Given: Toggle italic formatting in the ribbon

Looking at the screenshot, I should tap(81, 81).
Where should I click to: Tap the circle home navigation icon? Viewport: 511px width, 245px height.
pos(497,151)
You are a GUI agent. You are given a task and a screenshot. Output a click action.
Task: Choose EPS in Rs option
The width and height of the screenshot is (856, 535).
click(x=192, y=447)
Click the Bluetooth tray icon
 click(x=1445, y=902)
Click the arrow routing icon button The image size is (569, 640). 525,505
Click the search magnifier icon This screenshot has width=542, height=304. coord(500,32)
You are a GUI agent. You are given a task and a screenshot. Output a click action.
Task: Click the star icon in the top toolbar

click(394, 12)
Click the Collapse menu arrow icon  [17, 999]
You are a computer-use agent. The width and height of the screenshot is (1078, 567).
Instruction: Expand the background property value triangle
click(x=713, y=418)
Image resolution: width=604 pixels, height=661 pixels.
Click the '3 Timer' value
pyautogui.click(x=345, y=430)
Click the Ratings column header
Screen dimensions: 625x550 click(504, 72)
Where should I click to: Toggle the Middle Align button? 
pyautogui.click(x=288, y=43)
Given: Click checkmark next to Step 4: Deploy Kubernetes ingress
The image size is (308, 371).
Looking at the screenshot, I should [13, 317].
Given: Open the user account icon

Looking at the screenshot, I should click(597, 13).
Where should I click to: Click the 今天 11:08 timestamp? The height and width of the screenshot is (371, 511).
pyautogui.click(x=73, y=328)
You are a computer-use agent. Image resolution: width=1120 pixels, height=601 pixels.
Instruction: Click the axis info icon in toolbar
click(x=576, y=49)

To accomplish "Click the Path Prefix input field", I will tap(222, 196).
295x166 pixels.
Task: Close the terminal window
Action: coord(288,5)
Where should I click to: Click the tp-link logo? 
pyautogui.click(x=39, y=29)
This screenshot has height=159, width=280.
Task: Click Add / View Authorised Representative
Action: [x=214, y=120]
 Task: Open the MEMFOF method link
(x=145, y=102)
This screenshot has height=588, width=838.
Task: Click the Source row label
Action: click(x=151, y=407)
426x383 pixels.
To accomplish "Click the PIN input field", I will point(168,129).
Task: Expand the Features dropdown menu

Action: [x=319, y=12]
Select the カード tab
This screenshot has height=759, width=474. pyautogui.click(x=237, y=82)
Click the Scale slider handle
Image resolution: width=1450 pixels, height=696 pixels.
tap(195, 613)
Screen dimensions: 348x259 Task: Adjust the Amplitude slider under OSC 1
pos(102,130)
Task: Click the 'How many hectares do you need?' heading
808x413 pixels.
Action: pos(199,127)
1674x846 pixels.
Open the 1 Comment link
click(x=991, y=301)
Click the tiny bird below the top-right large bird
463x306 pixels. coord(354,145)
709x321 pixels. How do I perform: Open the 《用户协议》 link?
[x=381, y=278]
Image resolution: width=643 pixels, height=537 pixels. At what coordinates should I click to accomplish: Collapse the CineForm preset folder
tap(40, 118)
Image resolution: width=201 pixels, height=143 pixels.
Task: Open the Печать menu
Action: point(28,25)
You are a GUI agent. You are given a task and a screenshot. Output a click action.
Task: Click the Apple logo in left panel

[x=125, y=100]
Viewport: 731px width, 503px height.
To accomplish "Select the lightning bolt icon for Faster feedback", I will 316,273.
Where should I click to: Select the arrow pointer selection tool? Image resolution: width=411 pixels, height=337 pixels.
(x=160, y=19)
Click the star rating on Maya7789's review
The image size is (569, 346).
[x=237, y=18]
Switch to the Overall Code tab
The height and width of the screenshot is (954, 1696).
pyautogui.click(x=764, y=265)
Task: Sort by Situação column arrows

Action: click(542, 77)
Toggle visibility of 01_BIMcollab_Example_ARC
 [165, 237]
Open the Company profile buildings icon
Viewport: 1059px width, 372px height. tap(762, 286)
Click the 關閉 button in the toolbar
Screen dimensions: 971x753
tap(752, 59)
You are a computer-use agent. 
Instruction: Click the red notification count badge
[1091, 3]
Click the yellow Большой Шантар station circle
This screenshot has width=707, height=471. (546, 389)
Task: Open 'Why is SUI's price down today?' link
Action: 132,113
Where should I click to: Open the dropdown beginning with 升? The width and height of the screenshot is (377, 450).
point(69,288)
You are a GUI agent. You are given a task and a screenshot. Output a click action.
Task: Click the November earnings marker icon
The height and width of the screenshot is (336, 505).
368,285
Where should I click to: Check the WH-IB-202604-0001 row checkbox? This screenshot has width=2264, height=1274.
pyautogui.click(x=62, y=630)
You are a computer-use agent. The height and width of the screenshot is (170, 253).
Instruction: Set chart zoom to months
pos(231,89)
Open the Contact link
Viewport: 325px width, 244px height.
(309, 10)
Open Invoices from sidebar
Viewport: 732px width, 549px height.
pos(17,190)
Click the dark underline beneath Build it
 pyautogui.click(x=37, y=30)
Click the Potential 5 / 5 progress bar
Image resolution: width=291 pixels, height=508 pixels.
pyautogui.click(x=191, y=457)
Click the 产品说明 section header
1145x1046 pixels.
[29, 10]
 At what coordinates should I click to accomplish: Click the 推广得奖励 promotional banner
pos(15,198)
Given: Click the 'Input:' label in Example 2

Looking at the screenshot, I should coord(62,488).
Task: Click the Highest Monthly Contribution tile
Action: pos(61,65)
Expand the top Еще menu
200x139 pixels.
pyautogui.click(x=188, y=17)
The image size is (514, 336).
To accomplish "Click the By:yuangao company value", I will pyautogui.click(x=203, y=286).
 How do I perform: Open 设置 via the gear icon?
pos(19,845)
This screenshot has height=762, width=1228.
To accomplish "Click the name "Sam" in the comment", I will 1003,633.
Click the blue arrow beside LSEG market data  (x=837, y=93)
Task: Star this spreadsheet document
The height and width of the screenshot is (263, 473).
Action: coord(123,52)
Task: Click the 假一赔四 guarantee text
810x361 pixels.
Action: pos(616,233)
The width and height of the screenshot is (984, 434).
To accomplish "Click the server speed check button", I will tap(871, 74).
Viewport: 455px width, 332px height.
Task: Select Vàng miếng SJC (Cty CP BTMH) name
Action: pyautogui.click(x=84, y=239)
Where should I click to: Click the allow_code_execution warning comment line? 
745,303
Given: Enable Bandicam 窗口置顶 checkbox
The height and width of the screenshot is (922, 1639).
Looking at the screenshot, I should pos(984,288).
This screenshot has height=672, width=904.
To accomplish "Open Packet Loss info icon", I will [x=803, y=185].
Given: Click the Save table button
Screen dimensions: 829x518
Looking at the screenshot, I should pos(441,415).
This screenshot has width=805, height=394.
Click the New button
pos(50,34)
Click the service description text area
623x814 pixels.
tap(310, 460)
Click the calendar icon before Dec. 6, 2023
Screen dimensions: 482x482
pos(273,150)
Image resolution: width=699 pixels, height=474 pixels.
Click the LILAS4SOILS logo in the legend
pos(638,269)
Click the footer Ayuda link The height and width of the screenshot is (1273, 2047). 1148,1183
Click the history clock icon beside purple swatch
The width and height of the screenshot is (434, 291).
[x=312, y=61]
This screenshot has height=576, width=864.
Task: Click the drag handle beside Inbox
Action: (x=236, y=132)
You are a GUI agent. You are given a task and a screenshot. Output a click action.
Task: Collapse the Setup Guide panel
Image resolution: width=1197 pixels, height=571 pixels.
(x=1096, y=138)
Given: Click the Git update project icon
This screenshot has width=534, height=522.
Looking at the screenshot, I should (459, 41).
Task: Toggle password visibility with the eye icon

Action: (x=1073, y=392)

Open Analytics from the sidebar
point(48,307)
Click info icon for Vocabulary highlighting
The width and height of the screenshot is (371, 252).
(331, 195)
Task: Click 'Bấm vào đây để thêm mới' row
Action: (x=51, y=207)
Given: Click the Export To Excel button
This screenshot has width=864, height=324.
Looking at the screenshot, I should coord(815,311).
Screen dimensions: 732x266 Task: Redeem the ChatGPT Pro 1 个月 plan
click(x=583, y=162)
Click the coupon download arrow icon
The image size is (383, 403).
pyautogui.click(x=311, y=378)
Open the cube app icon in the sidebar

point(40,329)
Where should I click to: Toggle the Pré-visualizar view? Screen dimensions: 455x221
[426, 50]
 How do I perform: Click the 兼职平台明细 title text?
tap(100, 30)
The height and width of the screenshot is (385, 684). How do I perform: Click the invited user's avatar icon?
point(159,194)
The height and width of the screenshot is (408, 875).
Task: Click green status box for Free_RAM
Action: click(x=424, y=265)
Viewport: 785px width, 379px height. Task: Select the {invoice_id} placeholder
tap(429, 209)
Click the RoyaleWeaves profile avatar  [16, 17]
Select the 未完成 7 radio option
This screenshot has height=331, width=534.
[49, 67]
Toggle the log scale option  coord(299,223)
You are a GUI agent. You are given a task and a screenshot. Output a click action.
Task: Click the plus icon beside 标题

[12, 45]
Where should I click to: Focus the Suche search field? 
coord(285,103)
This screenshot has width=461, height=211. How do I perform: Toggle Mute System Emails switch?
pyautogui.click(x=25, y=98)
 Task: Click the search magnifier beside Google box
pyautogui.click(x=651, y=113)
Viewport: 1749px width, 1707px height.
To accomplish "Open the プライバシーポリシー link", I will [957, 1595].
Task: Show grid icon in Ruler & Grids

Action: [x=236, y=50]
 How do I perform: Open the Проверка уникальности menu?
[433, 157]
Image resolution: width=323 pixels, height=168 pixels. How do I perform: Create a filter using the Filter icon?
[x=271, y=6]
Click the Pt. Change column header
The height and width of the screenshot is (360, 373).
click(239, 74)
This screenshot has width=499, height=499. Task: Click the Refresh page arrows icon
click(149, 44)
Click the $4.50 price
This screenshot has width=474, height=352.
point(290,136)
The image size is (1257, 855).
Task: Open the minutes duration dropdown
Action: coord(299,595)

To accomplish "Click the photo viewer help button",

***

TO BE DONE » Reproduce verbatim the stretch of the material from the line containing "Click the Collapse" through the line containing "This screenshot has height=759, width=474.", with both of those lines included.

OUTPUT FOR THIS EXERCISE »
Click the Collapse menu arrow icon  [17, 999]
You are a computer-use agent. The width and height of the screenshot is (1078, 567).
Instruction: Expand the background property value triangle
click(x=713, y=418)
Image resolution: width=604 pixels, height=661 pixels.
Click the '3 Timer' value
pyautogui.click(x=345, y=430)
Click the Ratings column header
Screen dimensions: 625x550 click(504, 72)
Where should I click to: Toggle the Middle Align button? 
pyautogui.click(x=288, y=43)
Given: Click checkmark next to Step 4: Deploy Kubernetes ingress
The image size is (308, 371).
Looking at the screenshot, I should [13, 317].
Given: Open the user account icon

Looking at the screenshot, I should click(597, 13).
Where should I click to: Click the 今天 11:08 timestamp? The height and width of the screenshot is (371, 511).
pyautogui.click(x=73, y=328)
You are a computer-use agent. Image resolution: width=1120 pixels, height=601 pixels.
Instruction: Click the axis info icon in toolbar
click(x=576, y=49)

To accomplish "Click the Path Prefix input field", I will tap(222, 196).
295x166 pixels.
Task: Close the terminal window
Action: coord(288,5)
Where should I click to: Click the tp-link logo? 
pyautogui.click(x=39, y=29)
This screenshot has height=159, width=280.
Task: Click Add / View Authorised Representative
Action: [x=214, y=120]
 Task: Open the MEMFOF method link
(x=145, y=102)
This screenshot has height=588, width=838.
Task: Click the Source row label
Action: click(x=151, y=407)
426x383 pixels.
To accomplish "Click the PIN input field", I will point(168,129).
Task: Expand the Features dropdown menu

Action: [x=319, y=12]
Select the カード tab
This screenshot has height=759, width=474. pyautogui.click(x=237, y=82)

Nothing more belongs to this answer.